* MATERIAL TO PROCESS:
----

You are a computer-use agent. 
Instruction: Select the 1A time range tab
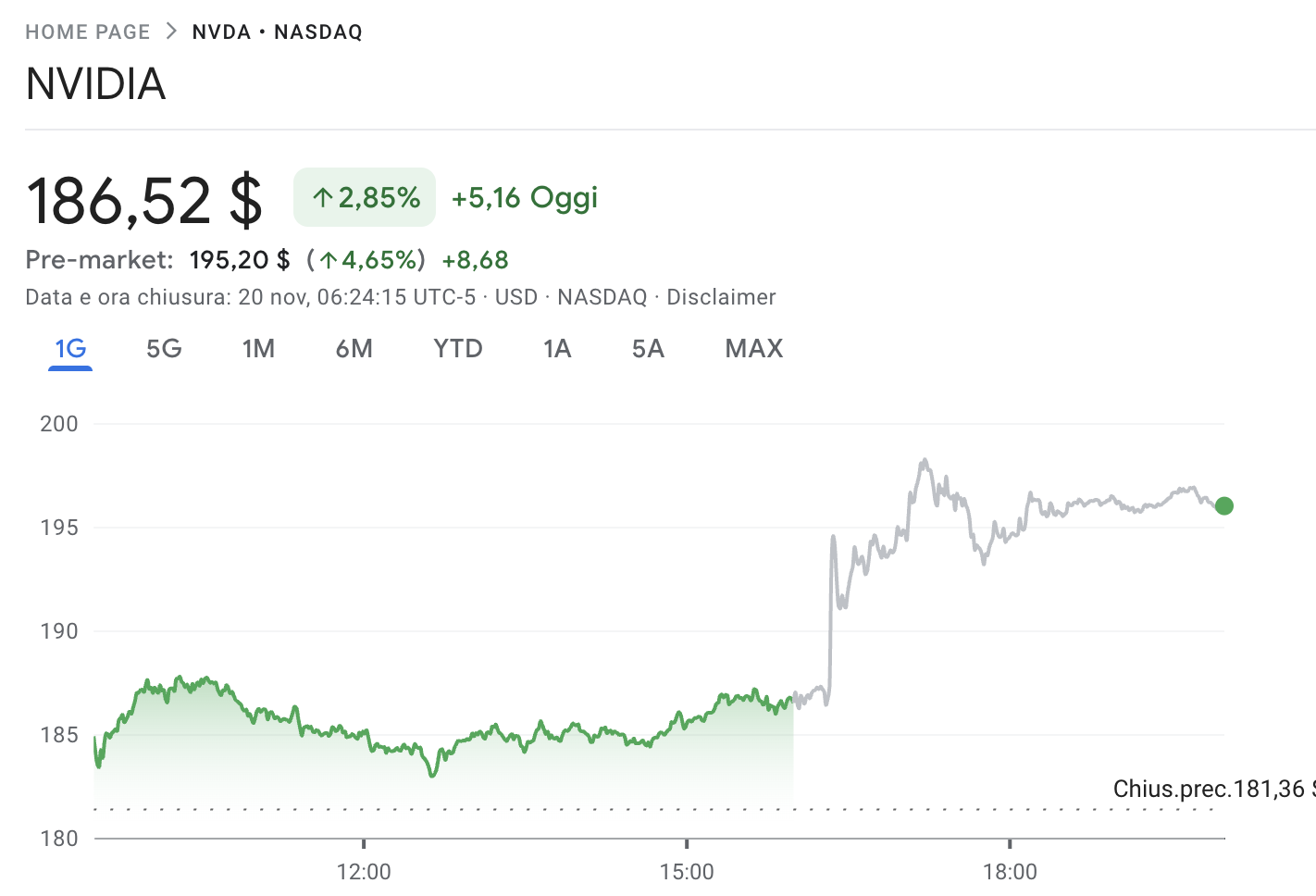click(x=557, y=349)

----

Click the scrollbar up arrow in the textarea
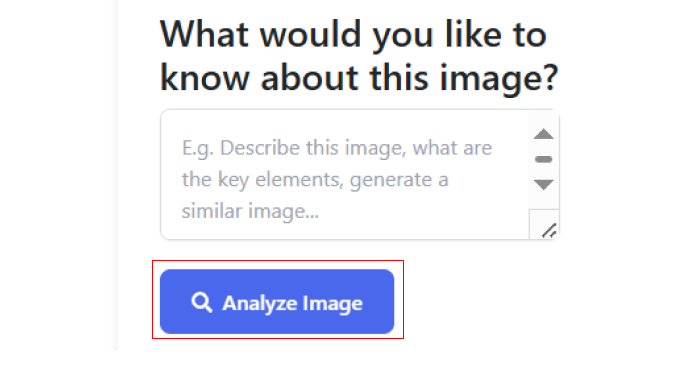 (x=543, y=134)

----

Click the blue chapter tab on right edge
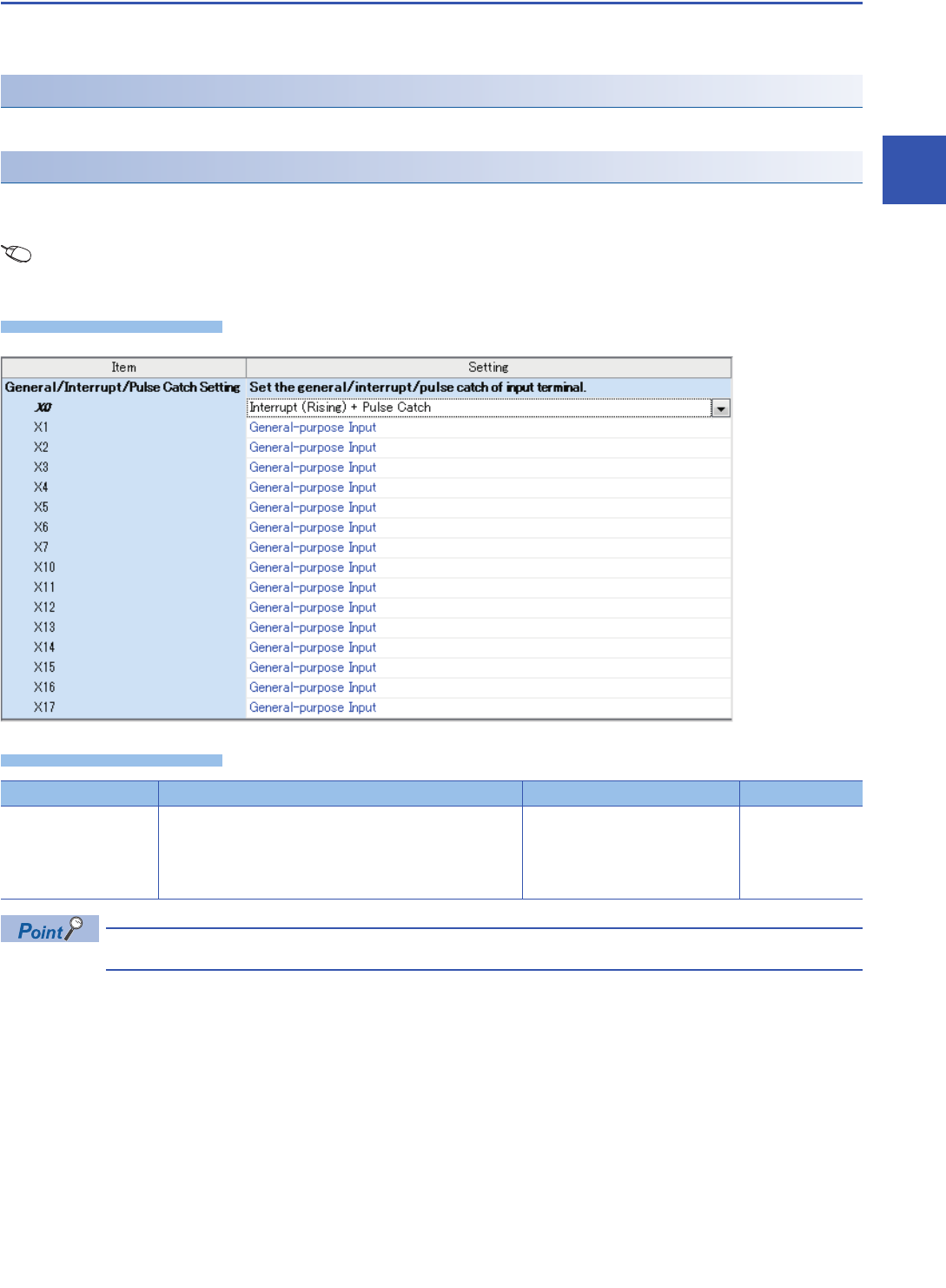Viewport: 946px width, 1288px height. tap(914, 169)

----

* CHALLENGE: Can you render the records from the line with "You are a computer-use agent." to the line with "click(x=557, y=349)", both included, as a numbered list with blank lines left out and the pictures omitted?

* ANSWER TO THE TASK:
1. You are a computer-use agent. 
2. Instruction: Select the 1A time range tab
3. click(x=557, y=349)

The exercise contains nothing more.